▶ _Aim of the task_
Duplicate the records below, beginning at the line that contains "Open the Dashboard tab" and stopping after the line that contains "click(x=42, y=449)".
====
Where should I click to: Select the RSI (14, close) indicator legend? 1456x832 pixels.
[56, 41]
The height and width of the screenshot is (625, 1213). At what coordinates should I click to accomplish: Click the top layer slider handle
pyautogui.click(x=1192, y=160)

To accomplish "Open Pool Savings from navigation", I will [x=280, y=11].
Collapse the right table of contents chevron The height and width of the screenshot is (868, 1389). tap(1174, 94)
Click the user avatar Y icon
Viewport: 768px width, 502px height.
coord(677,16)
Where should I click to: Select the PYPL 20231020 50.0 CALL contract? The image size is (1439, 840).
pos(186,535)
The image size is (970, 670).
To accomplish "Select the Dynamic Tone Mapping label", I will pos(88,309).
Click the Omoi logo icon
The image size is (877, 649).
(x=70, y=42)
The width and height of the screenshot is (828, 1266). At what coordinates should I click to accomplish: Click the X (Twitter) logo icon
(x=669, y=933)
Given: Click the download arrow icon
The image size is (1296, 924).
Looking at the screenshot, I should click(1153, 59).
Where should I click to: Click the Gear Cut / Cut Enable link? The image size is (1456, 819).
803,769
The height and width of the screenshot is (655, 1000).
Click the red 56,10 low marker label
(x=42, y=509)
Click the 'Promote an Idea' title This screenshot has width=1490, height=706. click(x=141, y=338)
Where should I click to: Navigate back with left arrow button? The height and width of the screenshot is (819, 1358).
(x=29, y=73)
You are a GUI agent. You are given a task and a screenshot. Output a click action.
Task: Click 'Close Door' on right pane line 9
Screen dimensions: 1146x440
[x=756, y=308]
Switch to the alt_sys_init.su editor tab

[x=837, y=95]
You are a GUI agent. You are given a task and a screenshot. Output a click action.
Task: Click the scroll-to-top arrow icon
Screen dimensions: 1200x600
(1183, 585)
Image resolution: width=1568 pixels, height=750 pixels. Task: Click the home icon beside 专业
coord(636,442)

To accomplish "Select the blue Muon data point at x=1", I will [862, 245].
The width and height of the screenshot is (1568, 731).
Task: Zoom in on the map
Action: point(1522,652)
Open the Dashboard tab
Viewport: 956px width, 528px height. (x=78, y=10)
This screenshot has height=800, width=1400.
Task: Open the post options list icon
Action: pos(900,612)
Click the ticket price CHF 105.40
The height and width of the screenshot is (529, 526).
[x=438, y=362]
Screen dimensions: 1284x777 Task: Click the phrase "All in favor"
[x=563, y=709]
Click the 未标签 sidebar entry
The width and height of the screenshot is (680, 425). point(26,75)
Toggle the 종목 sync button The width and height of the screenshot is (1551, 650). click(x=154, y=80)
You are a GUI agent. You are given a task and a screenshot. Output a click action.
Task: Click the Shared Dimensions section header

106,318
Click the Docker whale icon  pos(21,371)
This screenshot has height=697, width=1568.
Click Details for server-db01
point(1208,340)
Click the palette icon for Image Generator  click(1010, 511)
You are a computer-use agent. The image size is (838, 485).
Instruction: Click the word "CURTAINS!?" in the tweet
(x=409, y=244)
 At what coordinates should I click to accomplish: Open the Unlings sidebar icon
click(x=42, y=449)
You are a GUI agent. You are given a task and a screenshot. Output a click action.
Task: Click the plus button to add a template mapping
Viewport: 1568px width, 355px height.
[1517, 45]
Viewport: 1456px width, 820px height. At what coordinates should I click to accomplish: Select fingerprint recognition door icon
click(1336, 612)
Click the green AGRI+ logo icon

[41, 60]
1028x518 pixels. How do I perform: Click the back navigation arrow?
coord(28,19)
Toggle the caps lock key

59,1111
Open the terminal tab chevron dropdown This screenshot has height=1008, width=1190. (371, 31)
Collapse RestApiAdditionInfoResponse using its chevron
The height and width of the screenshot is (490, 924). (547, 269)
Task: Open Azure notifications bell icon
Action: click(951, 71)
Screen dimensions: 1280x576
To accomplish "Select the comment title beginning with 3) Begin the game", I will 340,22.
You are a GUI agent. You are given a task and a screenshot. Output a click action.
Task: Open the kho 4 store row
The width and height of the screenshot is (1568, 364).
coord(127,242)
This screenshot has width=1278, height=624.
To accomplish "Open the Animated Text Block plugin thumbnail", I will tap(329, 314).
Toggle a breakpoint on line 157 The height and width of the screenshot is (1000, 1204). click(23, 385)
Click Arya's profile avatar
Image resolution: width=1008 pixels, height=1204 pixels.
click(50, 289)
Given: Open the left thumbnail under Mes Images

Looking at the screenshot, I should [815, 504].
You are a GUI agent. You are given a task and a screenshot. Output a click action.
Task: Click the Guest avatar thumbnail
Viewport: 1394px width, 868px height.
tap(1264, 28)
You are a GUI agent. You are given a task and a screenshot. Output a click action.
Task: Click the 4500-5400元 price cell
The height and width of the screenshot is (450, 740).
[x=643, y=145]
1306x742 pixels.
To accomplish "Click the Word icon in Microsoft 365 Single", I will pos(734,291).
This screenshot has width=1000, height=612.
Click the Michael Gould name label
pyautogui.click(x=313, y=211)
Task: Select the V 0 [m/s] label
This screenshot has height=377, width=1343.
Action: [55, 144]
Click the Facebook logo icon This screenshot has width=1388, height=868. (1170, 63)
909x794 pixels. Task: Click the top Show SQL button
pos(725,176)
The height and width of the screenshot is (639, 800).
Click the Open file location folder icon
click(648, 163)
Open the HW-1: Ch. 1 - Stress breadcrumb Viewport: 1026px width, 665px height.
====
▶ _Result_
Open the Dashboard tab
Viewport: 956px width, 528px height. (x=78, y=10)
This screenshot has height=800, width=1400.
Task: Open the post options list icon
Action: pos(900,612)
Click the ticket price CHF 105.40
The height and width of the screenshot is (529, 526).
[x=438, y=362]
Screen dimensions: 1284x777 Task: Click the phrase "All in favor"
[x=563, y=709]
Click the 未标签 sidebar entry
The width and height of the screenshot is (680, 425). point(26,75)
Toggle the 종목 sync button The width and height of the screenshot is (1551, 650). click(x=154, y=80)
You are a GUI agent. You are given a task and a screenshot. Output a click action.
Task: Click the Shared Dimensions section header

106,318
Click the Docker whale icon  pos(21,371)
This screenshot has height=697, width=1568.
Click Details for server-db01
point(1208,340)
Click the palette icon for Image Generator  click(1010, 511)
You are a computer-use agent. The image size is (838, 485).
Instruction: Click the word "CURTAINS!?" in the tweet
(x=409, y=244)
 At what coordinates should I click to accomplish: Open the Unlings sidebar icon
click(x=42, y=449)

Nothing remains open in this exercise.